▶ _DESCRIPTION OF THE TASK_: Below are the records; pull every line that includes "agent".

▶ _DATA FOR REVIEW_:

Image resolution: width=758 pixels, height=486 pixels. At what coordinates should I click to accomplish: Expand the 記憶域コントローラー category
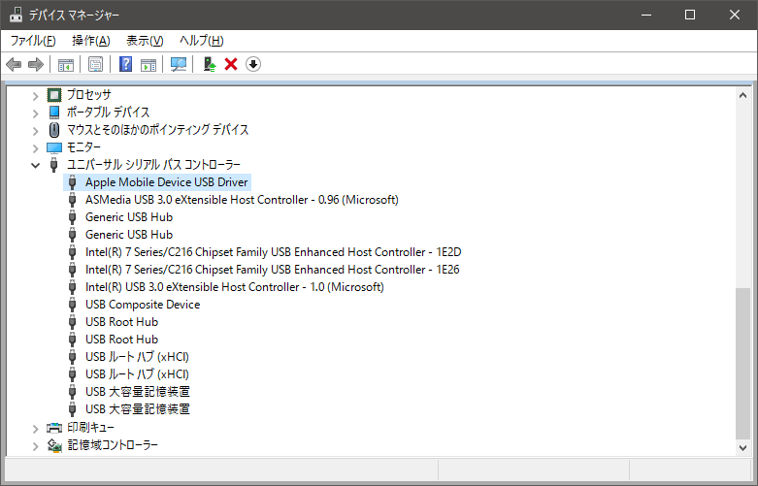(x=36, y=445)
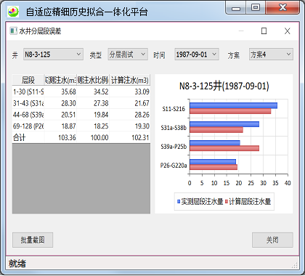Image resolution: width=305 pixels, height=276 pixels.
Task: Click the blue 实测层段注水量 legend marker
Action: pyautogui.click(x=179, y=201)
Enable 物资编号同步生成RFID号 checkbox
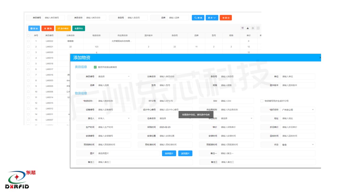 [x=262, y=101]
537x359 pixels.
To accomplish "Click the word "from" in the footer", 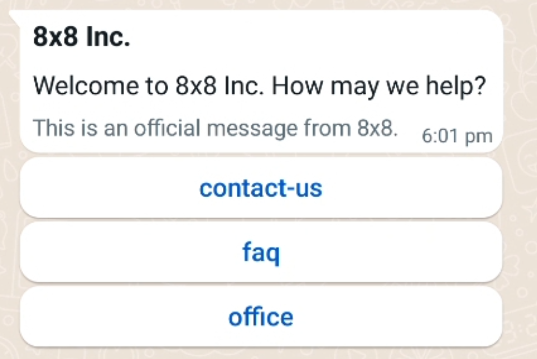I will point(324,129).

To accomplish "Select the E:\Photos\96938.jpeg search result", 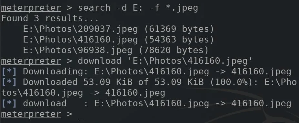I will click(78, 50).
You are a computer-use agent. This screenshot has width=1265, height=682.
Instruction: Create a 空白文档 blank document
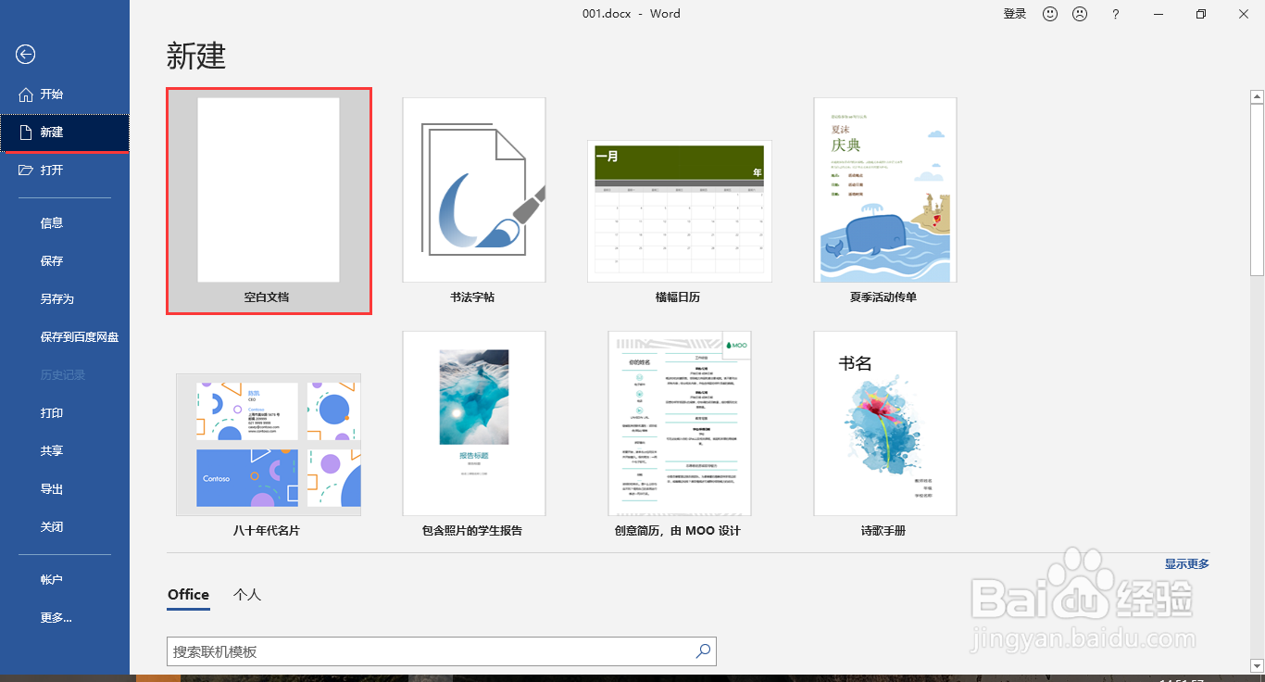tap(269, 189)
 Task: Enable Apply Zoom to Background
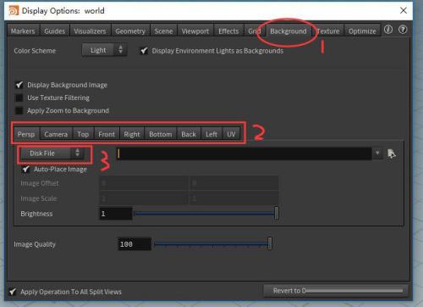coord(19,110)
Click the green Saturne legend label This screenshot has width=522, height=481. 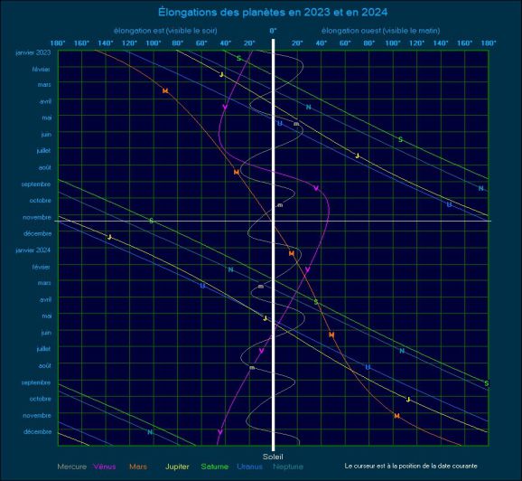tap(215, 467)
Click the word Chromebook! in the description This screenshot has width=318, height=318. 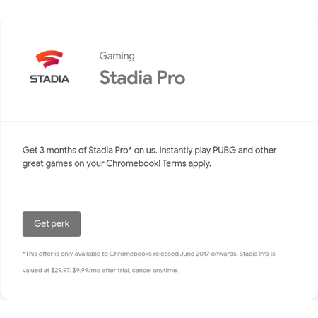tap(133, 163)
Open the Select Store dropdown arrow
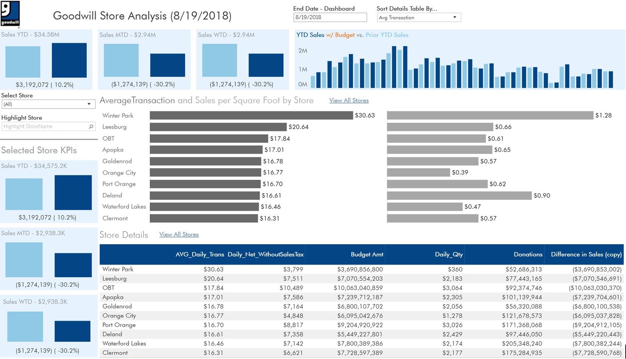Image resolution: width=626 pixels, height=359 pixels. point(89,104)
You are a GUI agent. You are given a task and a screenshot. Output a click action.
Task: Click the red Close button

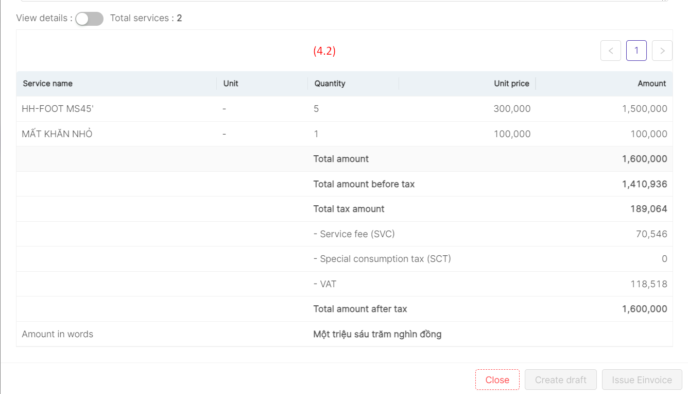click(x=497, y=380)
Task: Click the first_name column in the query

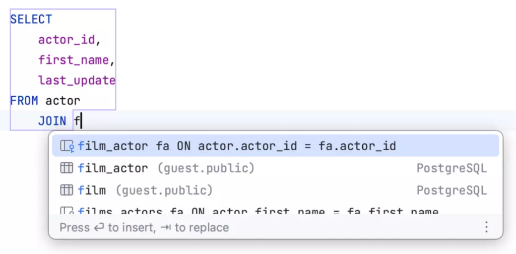Action: coord(74,60)
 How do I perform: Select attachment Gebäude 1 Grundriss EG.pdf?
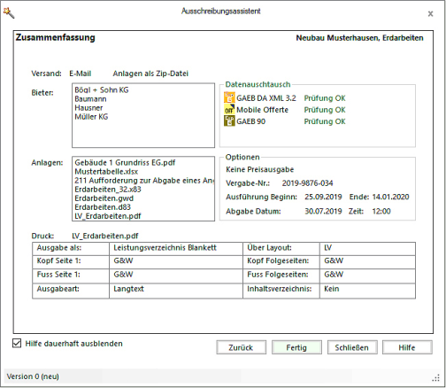(125, 162)
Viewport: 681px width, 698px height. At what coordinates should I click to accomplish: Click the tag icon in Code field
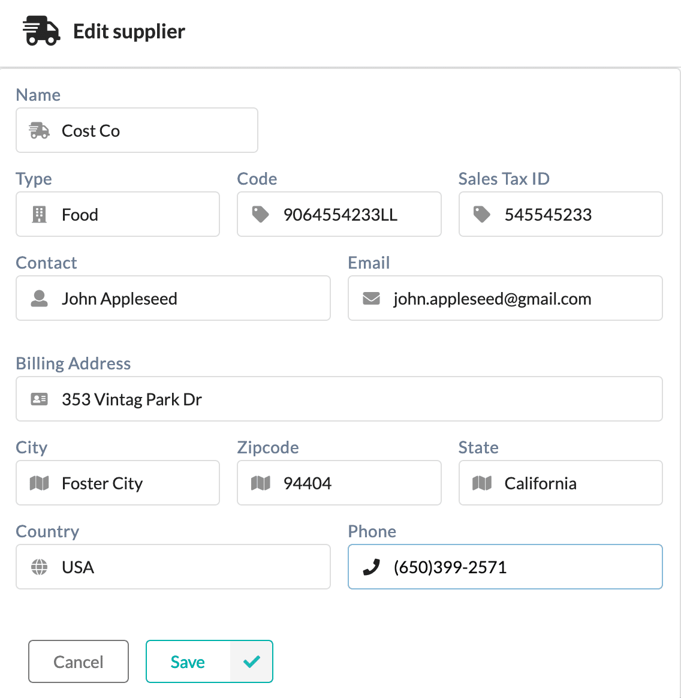(x=260, y=215)
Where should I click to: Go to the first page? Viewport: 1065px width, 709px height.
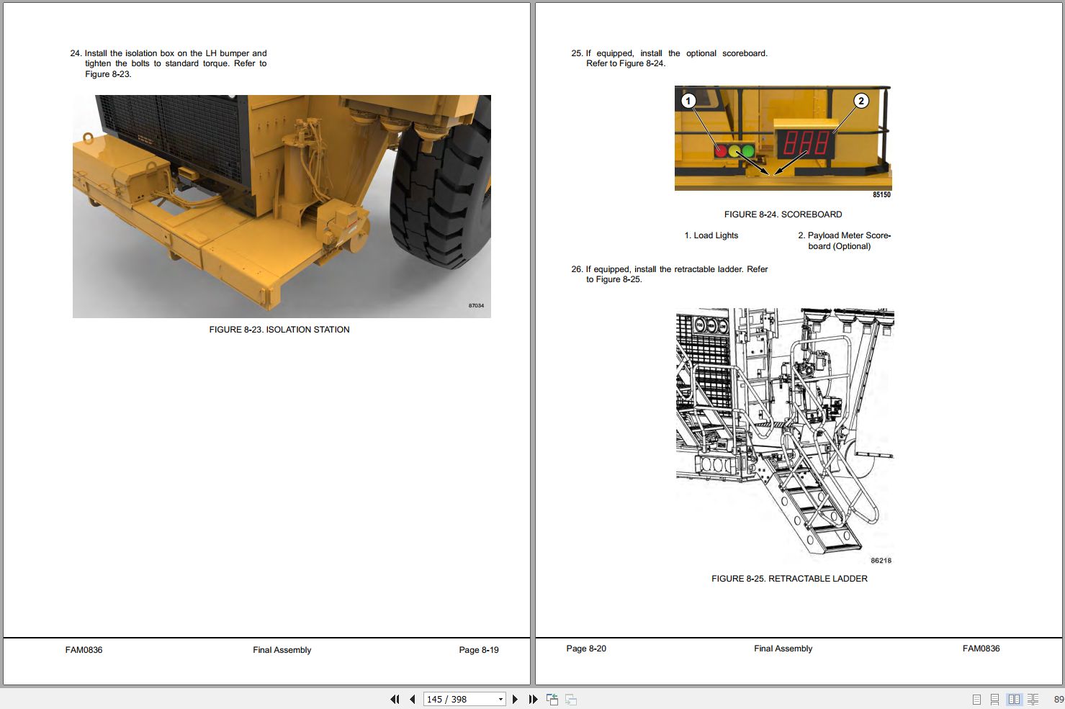point(395,699)
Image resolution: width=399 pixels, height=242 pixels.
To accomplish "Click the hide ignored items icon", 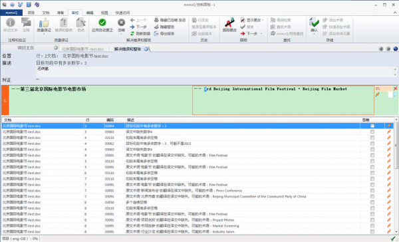I will click(156, 20).
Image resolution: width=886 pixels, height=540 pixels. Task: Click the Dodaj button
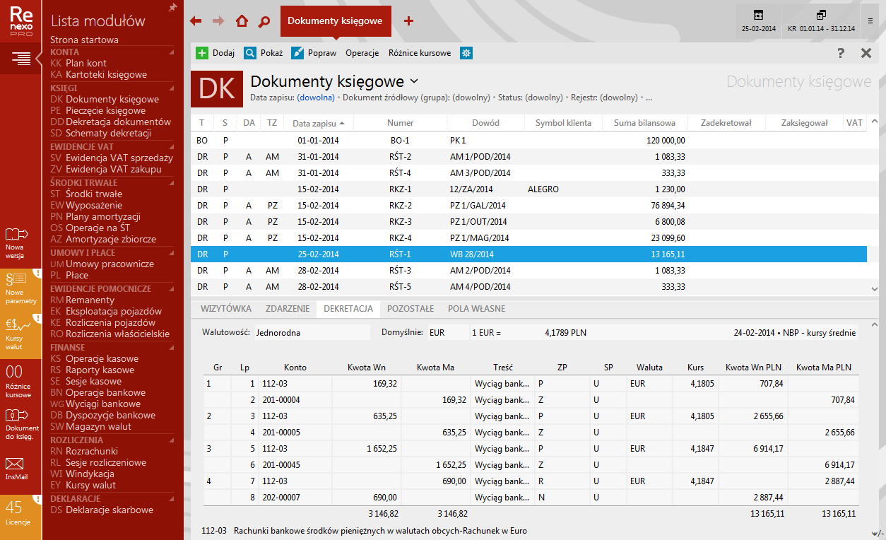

▶ _SOLUTION BELOW_:
You are a computer-use agent. This screenshot has width=1265, height=682.
You are a GUI agent. You are given a task and a screenshot. Output a click action.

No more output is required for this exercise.